- _The task_
Search the records for the word "height" and copy every line in which it occurs.

START Source information

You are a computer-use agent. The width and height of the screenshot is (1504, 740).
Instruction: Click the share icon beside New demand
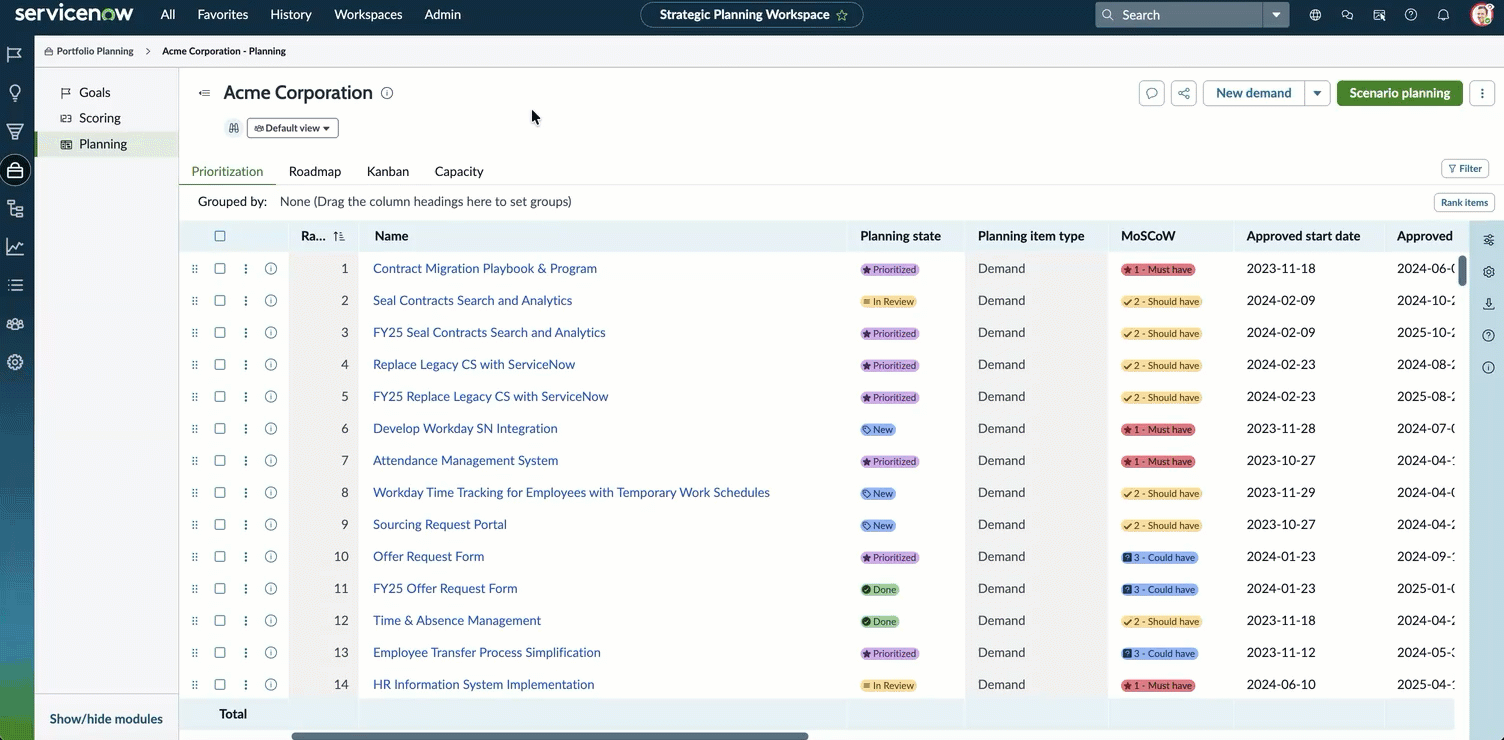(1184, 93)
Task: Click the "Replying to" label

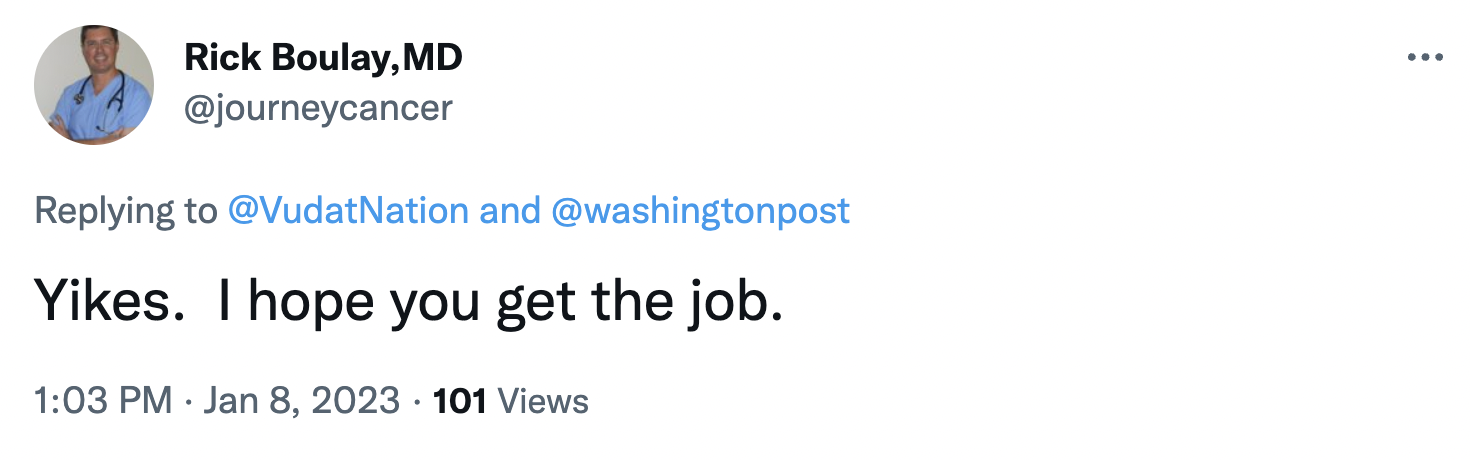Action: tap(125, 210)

END Source information
START Source information

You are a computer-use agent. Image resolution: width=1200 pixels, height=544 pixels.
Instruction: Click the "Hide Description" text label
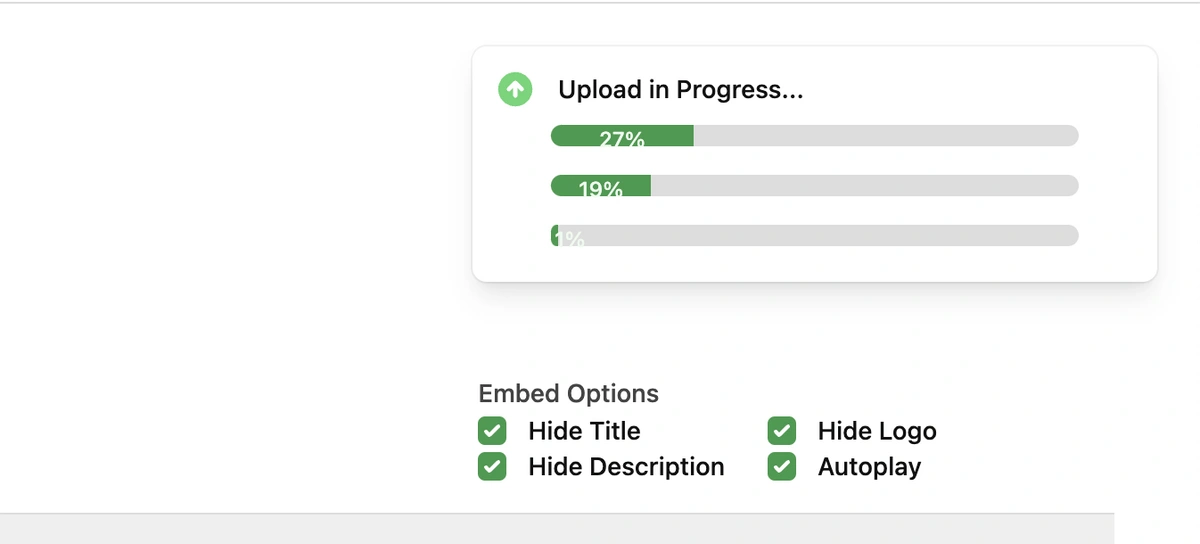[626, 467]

END Source information

- _Task response_
You are a computer-use agent. The width and height of the screenshot is (1504, 740).
You are a computer-use agent. Image resolution: width=1200 pixels, height=544 pixels.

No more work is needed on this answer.